= Exercise directions =
Would you reproduce the whole listing exactly, dropping any pictures it holds?

= Supplied records =
|---|

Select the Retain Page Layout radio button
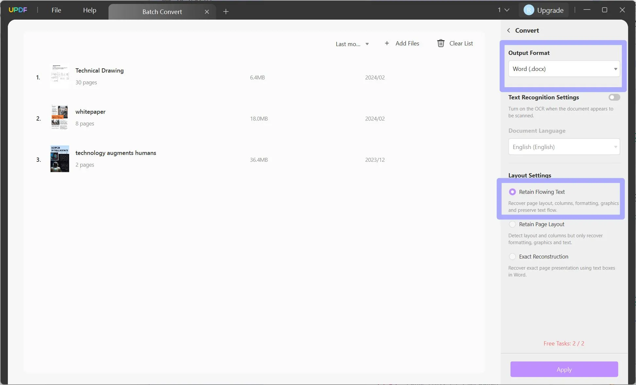The width and height of the screenshot is (636, 385). click(512, 224)
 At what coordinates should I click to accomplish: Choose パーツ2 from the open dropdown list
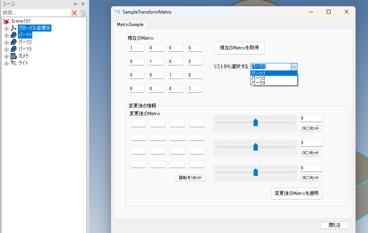[x=258, y=78]
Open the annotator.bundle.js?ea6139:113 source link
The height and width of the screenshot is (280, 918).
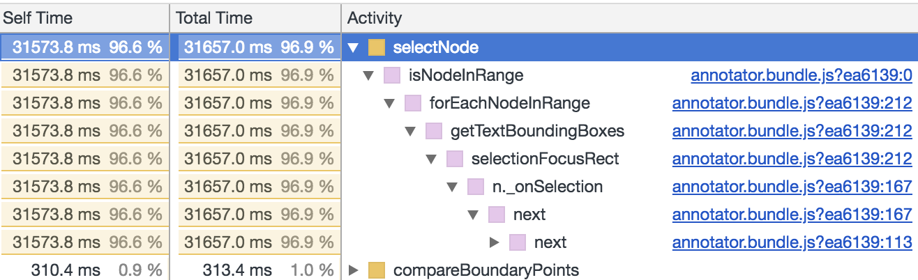point(792,242)
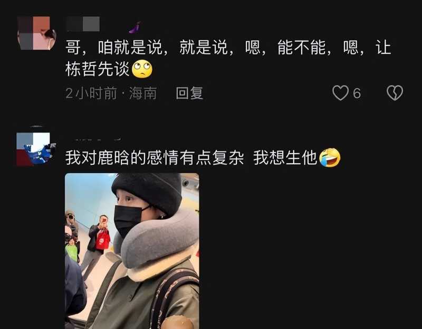The image size is (422, 329).
Task: Dislike the comment via the broken heart icon
Action: click(395, 93)
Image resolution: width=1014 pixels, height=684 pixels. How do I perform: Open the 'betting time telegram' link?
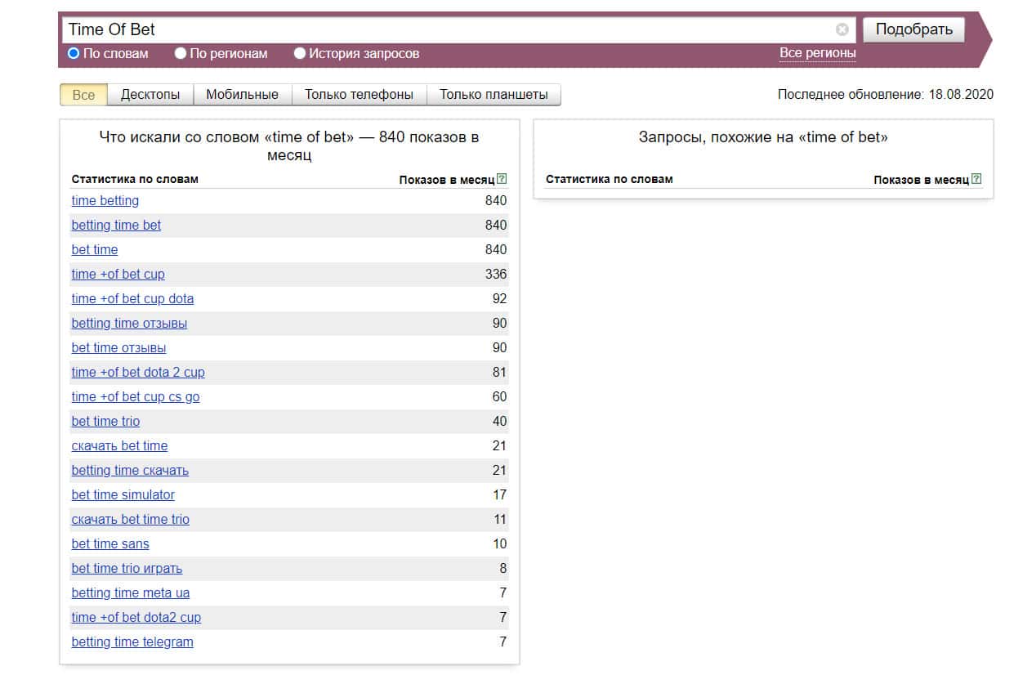point(132,642)
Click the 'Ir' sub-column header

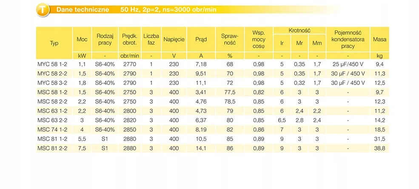[282, 43]
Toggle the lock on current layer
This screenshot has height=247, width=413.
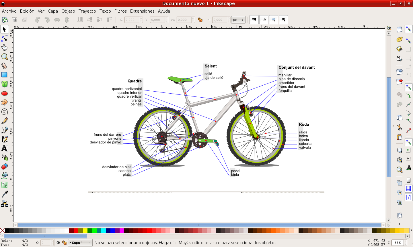pos(64,243)
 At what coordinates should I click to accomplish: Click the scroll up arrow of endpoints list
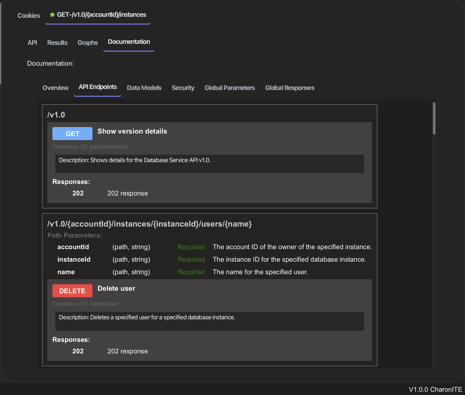pyautogui.click(x=434, y=101)
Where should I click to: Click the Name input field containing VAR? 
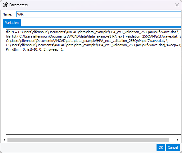click(98, 14)
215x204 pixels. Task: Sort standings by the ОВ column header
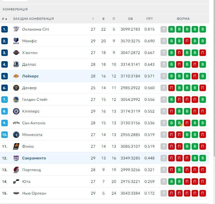pyautogui.click(x=130, y=19)
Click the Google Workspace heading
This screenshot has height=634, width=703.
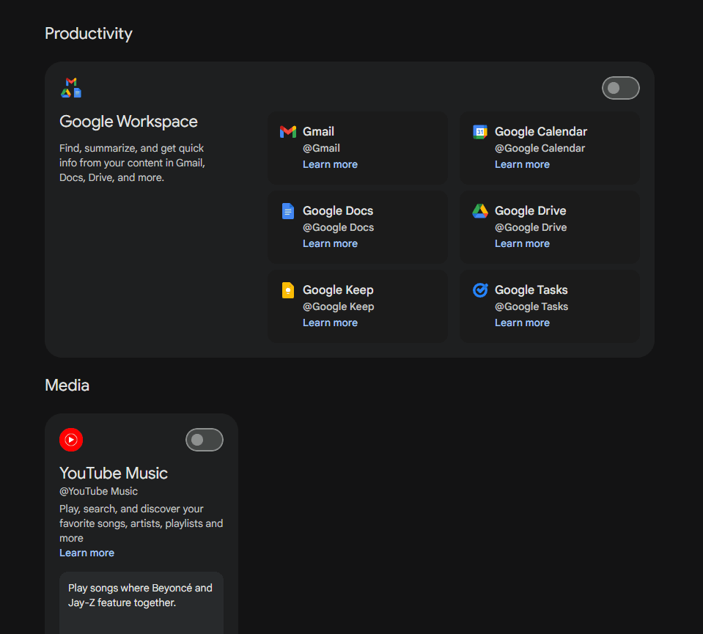128,122
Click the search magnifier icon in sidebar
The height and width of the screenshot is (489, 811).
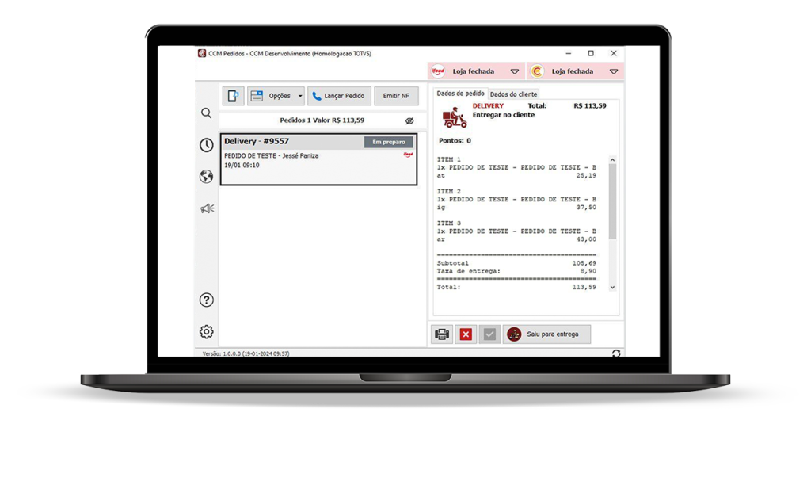[x=206, y=113]
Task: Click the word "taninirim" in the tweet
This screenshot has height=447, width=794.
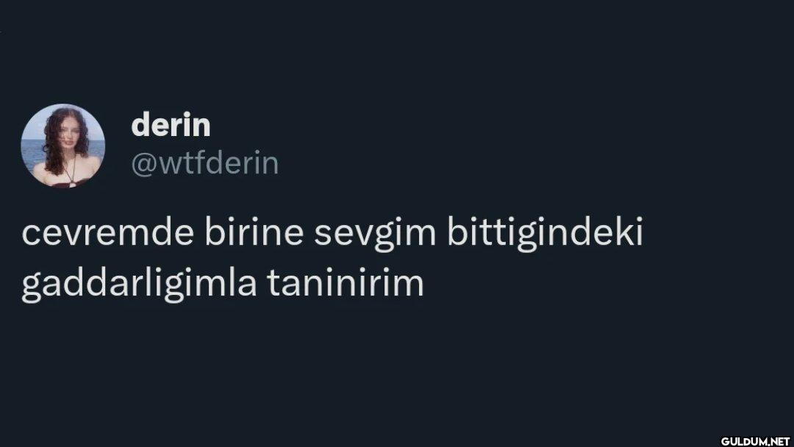Action: pos(346,283)
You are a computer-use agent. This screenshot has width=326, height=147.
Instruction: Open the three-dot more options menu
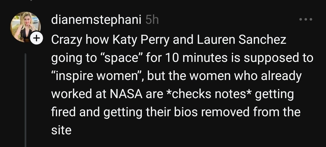pyautogui.click(x=305, y=19)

|---|

= Written solution =
Select the Retain Page Layout radio button
The width and height of the screenshot is (636, 385). click(512, 224)
 At what coordinates should I click to accomplish: Choose パーツ2 from the open dropdown list
[x=258, y=78]
Open the annotator.bundle.js?ea6139:113 source link
The height and width of the screenshot is (280, 918).
point(792,242)
The image size is (422, 329).
Task: Dislike the comment via the broken heart icon
Action: click(395, 93)
Image resolution: width=1014 pixels, height=684 pixels. How do I perform: Open the 'betting time telegram' link?
point(132,642)
Click the 'Ir' sub-column header

[282, 43]
Toggle the lock on current layer
This screenshot has height=247, width=413.
pos(64,243)
 At what coordinates should I click to accomplish: Click the scroll up arrow of endpoints list
pyautogui.click(x=434, y=101)
Where should I click to: Click the Name input field containing VAR? 
click(98, 14)
215x204 pixels. Task: Sort standings by the ОВ column header
pyautogui.click(x=130, y=19)
Click the Google Workspace heading
This screenshot has height=634, width=703.
128,122
Click the search magnifier icon in sidebar
The height and width of the screenshot is (489, 811).
[x=206, y=113]
Task: Click the word "taninirim" in the tweet
This screenshot has height=447, width=794.
Action: pos(346,283)
You are a computer-use agent. This screenshot has width=326, height=147.
Instruction: Open the three-dot more options menu
pyautogui.click(x=305, y=19)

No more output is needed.